Task material
=-=-=-=-=
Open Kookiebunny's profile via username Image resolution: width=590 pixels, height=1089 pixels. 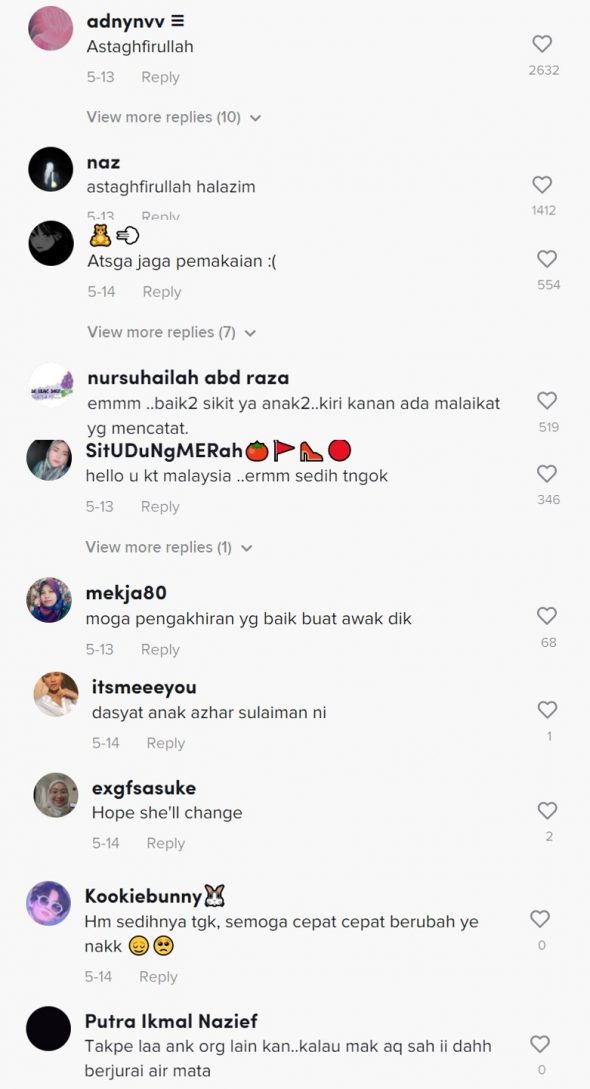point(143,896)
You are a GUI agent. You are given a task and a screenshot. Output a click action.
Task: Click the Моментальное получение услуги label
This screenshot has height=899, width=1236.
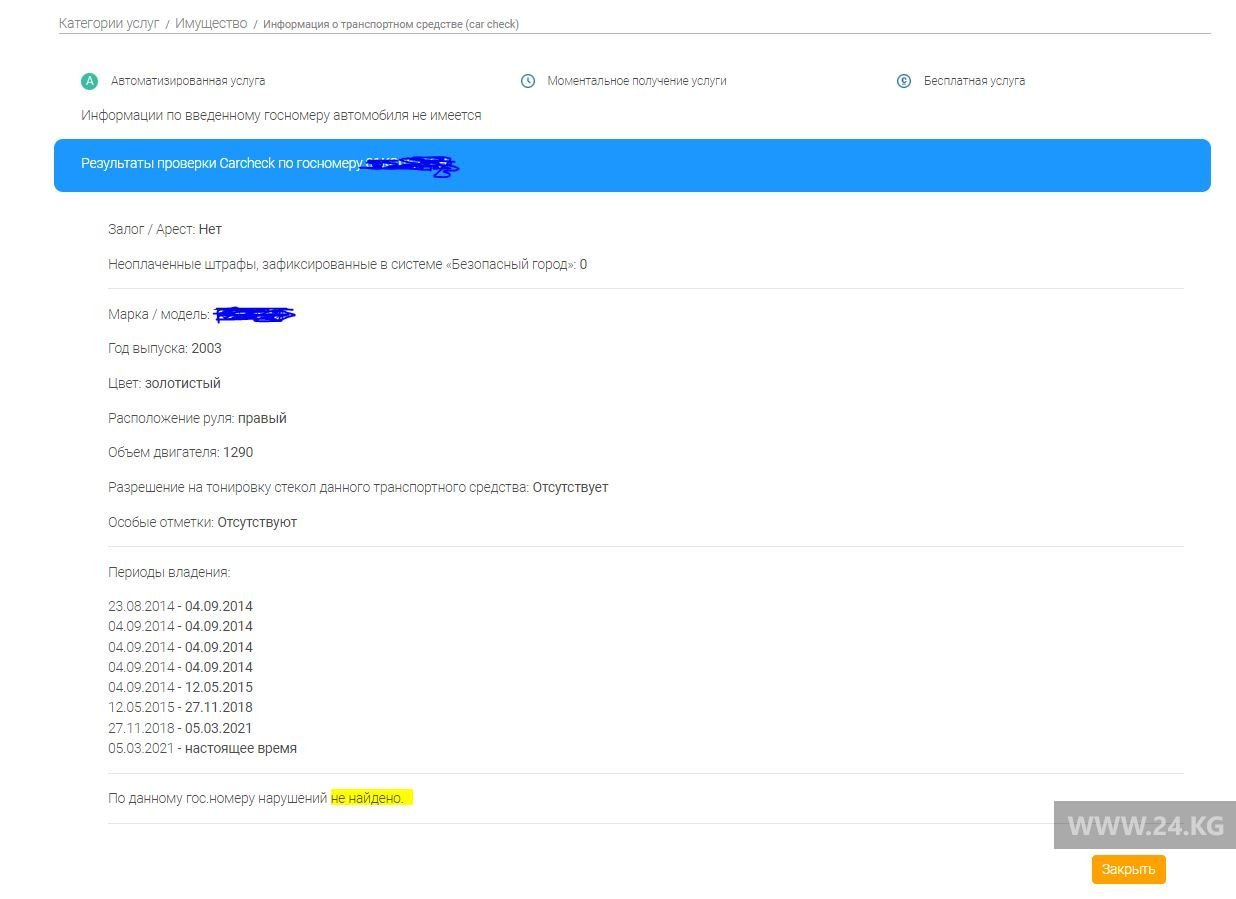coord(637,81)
=-=-=-=-=
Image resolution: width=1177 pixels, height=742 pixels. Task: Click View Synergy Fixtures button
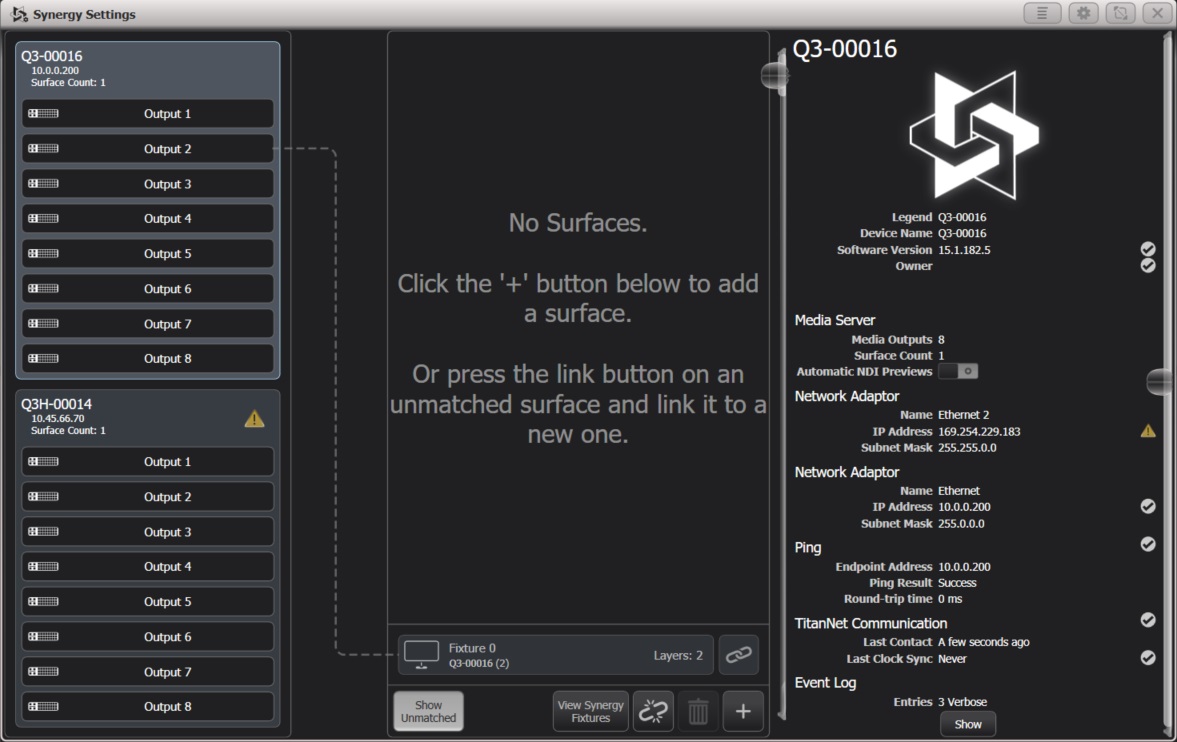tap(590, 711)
=-=-=-=-=
What is asked
Give the data between the lines holding "Image resolution: width=1177" and "tap(590, 711)", inclusive, as a Markdown table with a No. column for the row number and a Text column for the line. Skip blank lines and leave the pictures out.

Written response
| No. | Text |
|---|---|
| 1 | Image resolution: width=1177 pixels, height=742 pixels. Task: Click View Synergy Fixtures button |
| 2 | tap(590, 711) |